That frosty January morning of my fifth grade year started as every other school day did. I got up and began to get ready for school. I decided I really didn't feel well and went to my mother. After feeling my forehead and taking the obligatory temperature, my mother decided I wasn't going to school that day. My sister, three years my junior, headed off on her own to wait for the bus. My mother got herself ready for work and then I was at home with just my grandma. I can't recall where my grandpa was but likely out working in his shop on something or other.
I had settled onto my mom's bed with pillow and blankets in tow to watch morning television. I distinctly recall seeing the first few minutes, maybe even as much as a half hour, of Bob Barker and The Price is Right. Suddenly there was a breaking news story cutting into the show. The Challenger launch at Cape Canaveral had gone awry. It was too early to know what happened, but I recall there was a lot of speculation on the news anchor's part.
When it became apparent that The Price is Right wasn't going to resume any time soon, I relocated to the living room sofa. My grandma had likely been watching Donahue as was her routine after everyone left for work or school. She was watching the NBC coverage and I can distinctly see Tom Brokaw talking about the apparent explosion of the Challenger Space Shuttle. The morning wore on, the coverage continued, and the questions began. I must have watched that short, but tragic video clip a hundred times that day. The focus seemed to be so much on Christa McAuliffe, the first teacher in space.
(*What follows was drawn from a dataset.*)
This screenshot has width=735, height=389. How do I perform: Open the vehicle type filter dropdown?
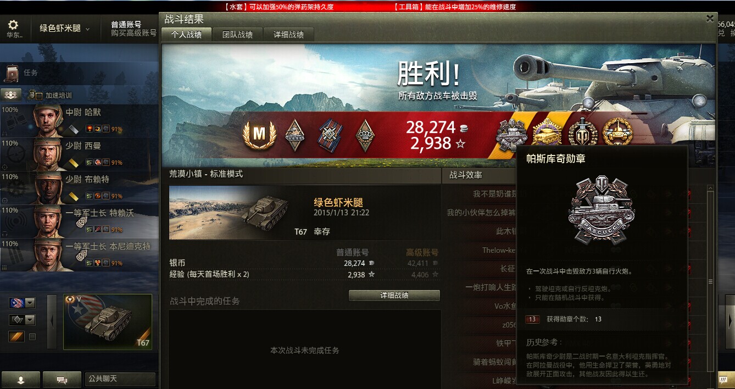(x=22, y=320)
Probably the reason this day sticks so much in my memory was that Idaho teacher Barbara Morgan was in the Teacher in Space program with McAuliffe and was backup to McAuliffe for the Challenger launch. Our local news coverage was heavy in the days leading up to the Challenger launch, with particular emphasis on the Morgan connection. She was an elementary school teacher in the McCall-Donnelly School District and it was big news that little ol' Idaho had such a teacher worthy of being selected for this elite group. I remember it was talked about in my fifth grade class.
My memories of the rest of that day are blurry, likely from not feeling well. I know I went to school the following day. I remember the teacher talking to the class about explosion. It was the top story of the NBC news coverage for days to come. And I remember learning that the Teacher in Space program was suspended.
Though the program was halted due to the catastrophe that January day, Barbara Morgan did get her turn in space when in August 2007 she participated in a 12-day mission to the International Space Station. Following her successful mission, she has been a speaker and more recently at the local university as a Distinguished Educator in Residence. However, nearly all news coverage of her links her to the Challenger disaster and Christa McAuliffe.
It seems hard to believe 25 years have passed since that day I didn't feel well.